The dealer made no reply and didn’t look as though he cared one way or another. If Schwiefka wanted to let the punk fool around for half an hour it was all right with Frankie.

But Schwiefka paid no heed and Sparrow waited miserably.

‘Well, should I start washin’ my hands to get ready?’ he wanted to know after a minute.

‘Yeh,’ Schweifka deigned to answer at last. ‘’N wash yer face too.’

‘Let him deal,’ Nifty Louie urged, ‘he can’t steal no more than Machine.’

Nifty Louie’s roll carried weight with Schwiefka. He shrugged uncertainly. Sparrow nudged Frankie out of the slot and the players tossed in a nickel ante each.

‘Look at the Jewish deal,’ Louie marveled, for the punk dealt lefthanded.

Sparrow dealt swiftly, sometimes with the right hand and sometimes with the left, sometimes beginning with the player to his right and the next time to his left, it was all one to Sparrow. But all the while watching that pot like a mangy chicken hawk. There was four dollars and twenty cents in it for the winner – the player he’d just asked for the loan of a two-spot. The punk knew when he had a good thing. He shoved seventy-five cents of the four-twenty to the winner, put a single lonely dime in the big green bag and got the rest in his own shirt pocket all in a single scoop of those ragged little claws.
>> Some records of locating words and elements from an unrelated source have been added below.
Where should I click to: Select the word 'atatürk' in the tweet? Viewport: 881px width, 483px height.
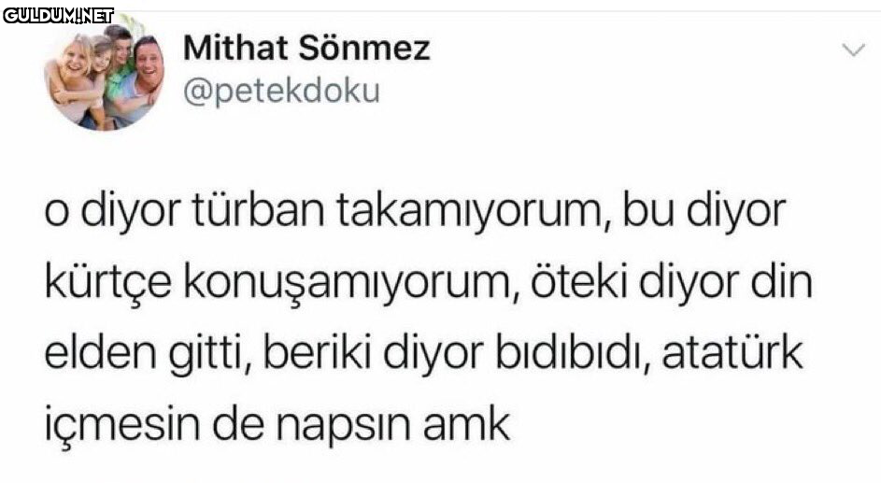point(732,351)
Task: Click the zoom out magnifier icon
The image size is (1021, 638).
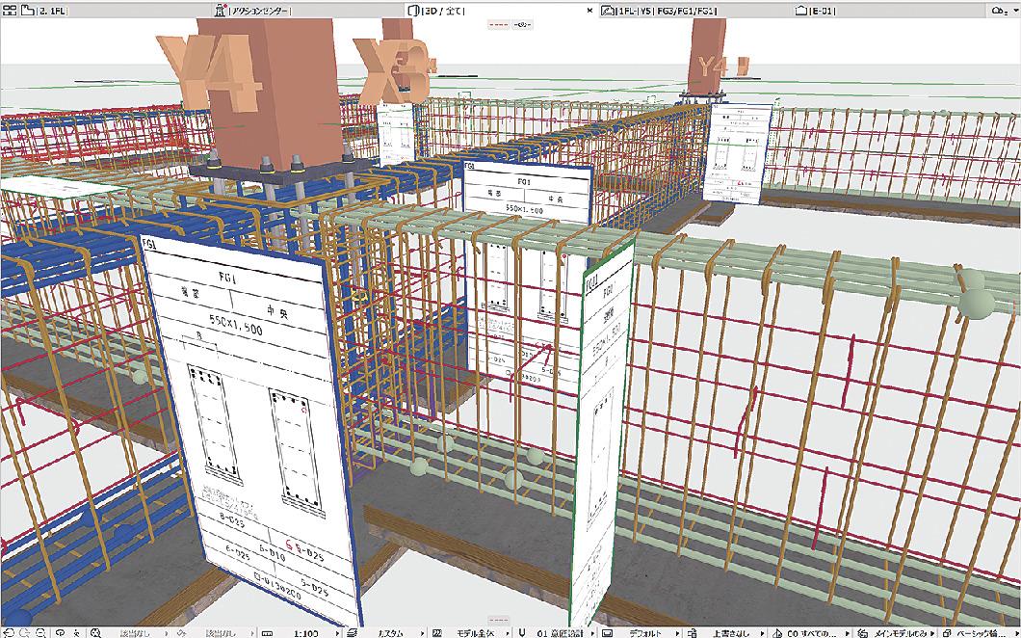Action: [x=39, y=632]
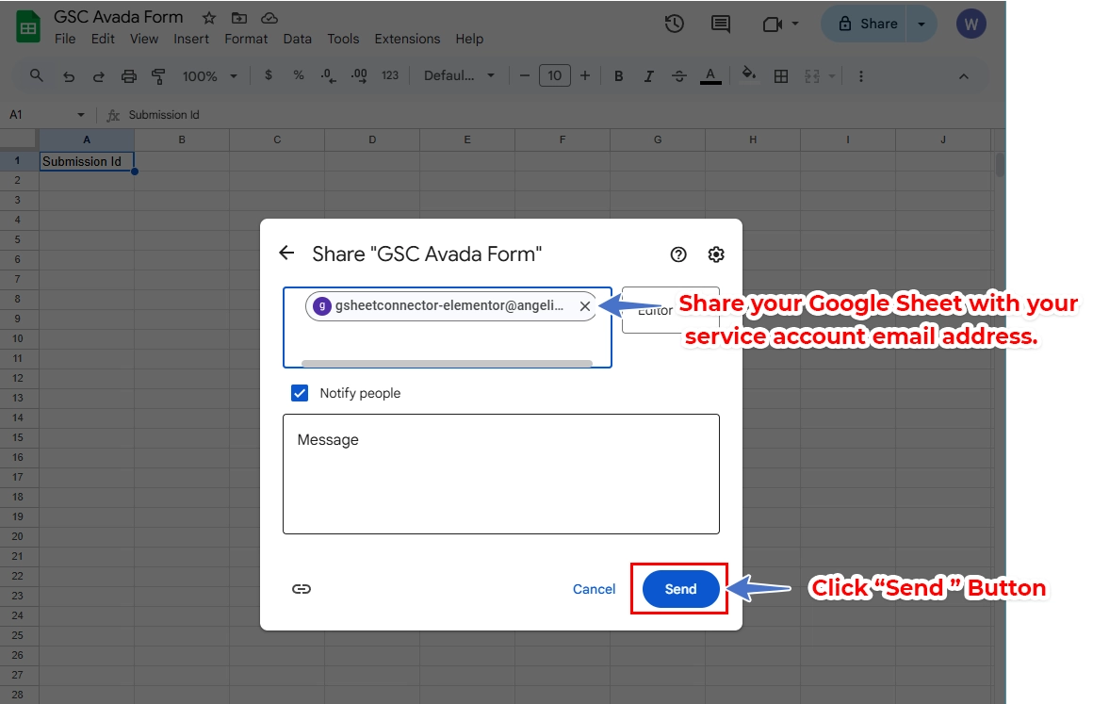Expand the font size dropdown

(554, 75)
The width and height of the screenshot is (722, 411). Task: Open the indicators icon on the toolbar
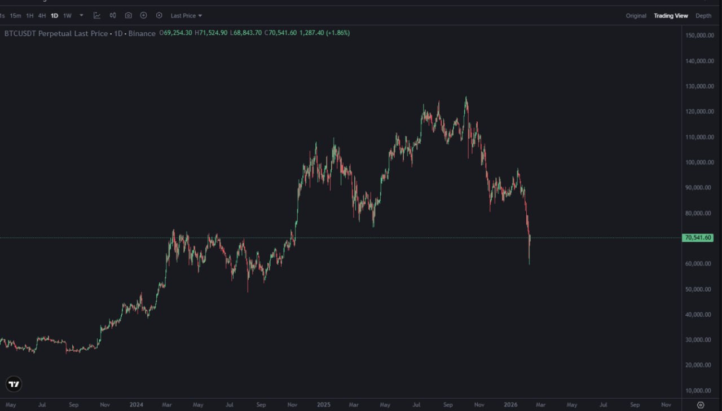[98, 15]
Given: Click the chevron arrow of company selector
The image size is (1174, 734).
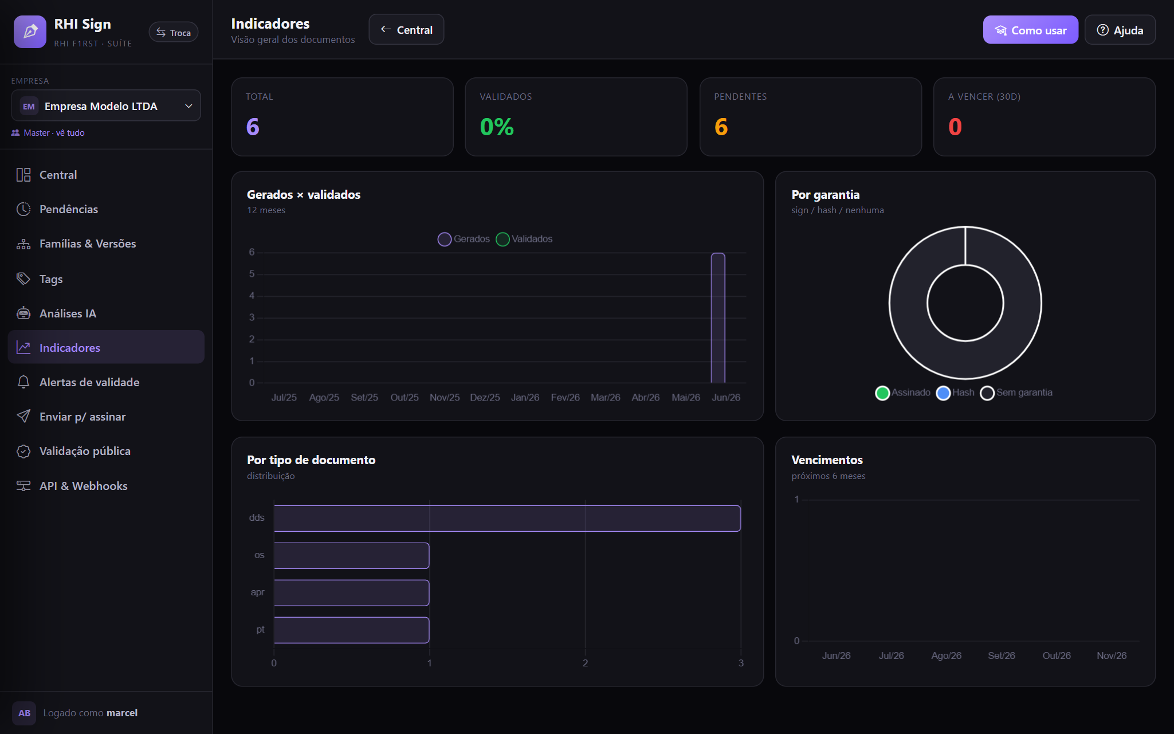Looking at the screenshot, I should (x=189, y=106).
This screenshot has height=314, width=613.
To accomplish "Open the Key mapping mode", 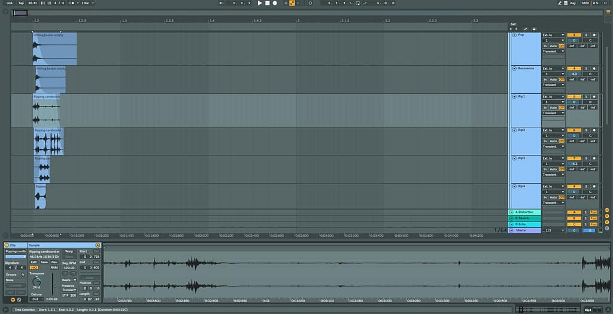I will pos(573,3).
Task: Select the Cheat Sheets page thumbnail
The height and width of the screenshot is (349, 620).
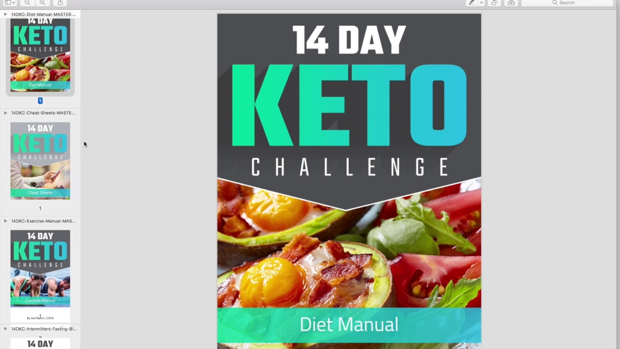Action: pyautogui.click(x=40, y=161)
The winner looked down in cold horror: he’d spent over two dollars to win a four-dollar pot and had six bits of it in front of him. ‘Back off if you don’t like how we deal here,’ Sparrow anticipated his protest. ‘Should I deal you out?’

The others cheered wildly, they hadn’t lost a dime on the deal. ‘Ataboy, Sparrow, you’re in the driver’s seat now.’

They didn’t cheer for long. The next pot held three dollars, of which the dealer got a dollar-forty for his trouble, the house earned thirty cents and the winner the crumbs.

Oddly, there weren’t many players for the next hand. Only forty-five cents lay in the kitty and Sparrow got two bits of that before Schwiefka had him by the neck. Before the punk could squawk so much as once he was sitting on the other side of the table right where he’d started. Only this time with nearly five dollars before him and there wouldn’t be any getting him out of the game till it was gone.

‘I’m supposed to be dead in 1921,’ Louie began confiding in Drunkie John. ‘Here it is almost ’47 ’n I’m still pumpin’ water.’

Louie could never quite get over his feat of having pumped water so long. ‘The guys who were lookin’ for me in the old days ’r gone: dead ’r drunk ’r dyin’. Them was the ones rubbed garlic on the shells – I’m suppose to have a garlic slug in my head twenny-six years ’n all I got was a toenail yanked off with a red-hot pintsers.’ Under the light, perspiration had dried the violet talc into the corners of his lips and the lips barely moved when he spoke. ‘Doin’ time ’r lushin’, dead ’r drunk ’r dyin’.’

‘I remember Frank the Enforcer,’ Drunkie John boasted, showing his blackened teeth, ‘he was the kind who’d blow half a hundred over the bar but wouldn’t spend for a pack cigarettes. He’d smoke yours.’ And drank. From the bottle without a name. ‘Them was the good old days, when a guy got thirteen years for a misdemeanor. When you done somethin’ then you paid for it,’ he mourned. ‘It ain’t like now. It’s too cheap now.’ The marks of debauchery were seamed across his face like a chronic disease.